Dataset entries

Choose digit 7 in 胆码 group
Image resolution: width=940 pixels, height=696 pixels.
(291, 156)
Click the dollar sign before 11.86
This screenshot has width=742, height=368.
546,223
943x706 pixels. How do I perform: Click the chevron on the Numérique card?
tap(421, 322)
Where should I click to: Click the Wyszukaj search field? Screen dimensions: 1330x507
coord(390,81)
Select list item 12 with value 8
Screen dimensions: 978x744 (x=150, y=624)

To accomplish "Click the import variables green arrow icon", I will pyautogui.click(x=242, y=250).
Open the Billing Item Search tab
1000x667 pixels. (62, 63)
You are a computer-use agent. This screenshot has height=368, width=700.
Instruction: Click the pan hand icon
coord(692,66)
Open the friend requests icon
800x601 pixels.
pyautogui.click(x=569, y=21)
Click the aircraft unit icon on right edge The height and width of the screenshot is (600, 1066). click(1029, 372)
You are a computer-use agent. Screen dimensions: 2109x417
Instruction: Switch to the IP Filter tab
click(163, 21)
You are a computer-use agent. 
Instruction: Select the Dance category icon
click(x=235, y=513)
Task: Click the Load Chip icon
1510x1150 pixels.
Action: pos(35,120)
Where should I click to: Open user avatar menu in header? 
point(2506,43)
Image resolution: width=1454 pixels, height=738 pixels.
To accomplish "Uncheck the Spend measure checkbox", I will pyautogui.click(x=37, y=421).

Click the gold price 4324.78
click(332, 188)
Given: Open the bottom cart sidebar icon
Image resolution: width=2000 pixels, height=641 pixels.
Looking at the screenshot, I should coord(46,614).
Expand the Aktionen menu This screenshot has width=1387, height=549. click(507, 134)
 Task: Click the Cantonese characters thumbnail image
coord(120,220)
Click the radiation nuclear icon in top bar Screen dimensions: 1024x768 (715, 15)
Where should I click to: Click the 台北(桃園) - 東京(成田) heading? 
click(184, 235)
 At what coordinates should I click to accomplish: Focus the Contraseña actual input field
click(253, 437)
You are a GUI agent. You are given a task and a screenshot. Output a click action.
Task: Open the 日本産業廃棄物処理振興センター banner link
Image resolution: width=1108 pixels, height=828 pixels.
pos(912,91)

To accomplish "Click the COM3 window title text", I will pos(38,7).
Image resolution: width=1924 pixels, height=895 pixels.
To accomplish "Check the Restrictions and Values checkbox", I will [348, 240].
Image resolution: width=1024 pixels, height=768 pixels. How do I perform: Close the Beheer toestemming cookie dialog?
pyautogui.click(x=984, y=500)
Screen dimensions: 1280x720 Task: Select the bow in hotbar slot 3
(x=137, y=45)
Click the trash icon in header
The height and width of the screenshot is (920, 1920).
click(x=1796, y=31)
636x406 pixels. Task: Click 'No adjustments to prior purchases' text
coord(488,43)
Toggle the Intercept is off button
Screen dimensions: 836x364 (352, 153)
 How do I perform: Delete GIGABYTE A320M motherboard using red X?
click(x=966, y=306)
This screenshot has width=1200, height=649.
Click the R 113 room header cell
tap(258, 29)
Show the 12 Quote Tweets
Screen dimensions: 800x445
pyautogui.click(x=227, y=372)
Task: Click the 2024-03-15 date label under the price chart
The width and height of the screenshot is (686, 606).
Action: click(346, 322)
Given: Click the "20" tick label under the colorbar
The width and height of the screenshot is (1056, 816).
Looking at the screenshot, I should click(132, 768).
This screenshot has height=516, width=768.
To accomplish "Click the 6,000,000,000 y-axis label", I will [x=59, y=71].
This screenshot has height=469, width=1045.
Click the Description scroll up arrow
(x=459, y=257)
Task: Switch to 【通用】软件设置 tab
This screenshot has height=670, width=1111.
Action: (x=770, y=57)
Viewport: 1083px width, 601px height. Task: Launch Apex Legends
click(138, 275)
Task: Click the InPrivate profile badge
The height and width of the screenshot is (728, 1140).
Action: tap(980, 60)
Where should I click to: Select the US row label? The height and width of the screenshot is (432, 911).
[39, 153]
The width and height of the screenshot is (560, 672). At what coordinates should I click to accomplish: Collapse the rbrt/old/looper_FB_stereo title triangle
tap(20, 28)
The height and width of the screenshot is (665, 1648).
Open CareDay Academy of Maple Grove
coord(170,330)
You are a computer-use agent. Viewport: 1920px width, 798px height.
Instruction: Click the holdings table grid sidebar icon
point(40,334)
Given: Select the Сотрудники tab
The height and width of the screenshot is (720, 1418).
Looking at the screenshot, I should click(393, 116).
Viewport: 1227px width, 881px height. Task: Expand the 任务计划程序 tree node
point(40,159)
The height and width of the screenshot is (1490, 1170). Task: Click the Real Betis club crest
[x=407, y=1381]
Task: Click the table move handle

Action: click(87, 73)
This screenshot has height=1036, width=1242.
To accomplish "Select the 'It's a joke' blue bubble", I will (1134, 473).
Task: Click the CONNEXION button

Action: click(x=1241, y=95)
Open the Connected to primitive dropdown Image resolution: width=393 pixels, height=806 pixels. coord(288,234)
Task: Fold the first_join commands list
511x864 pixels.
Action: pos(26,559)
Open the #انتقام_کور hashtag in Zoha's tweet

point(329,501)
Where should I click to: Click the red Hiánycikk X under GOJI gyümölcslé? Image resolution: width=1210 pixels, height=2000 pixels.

● **GOAL OF THE EXERCISE**
Establish how many lines of the records contain the string "computer" and state that number without elaboration.

● **TASK SOLUTION**
4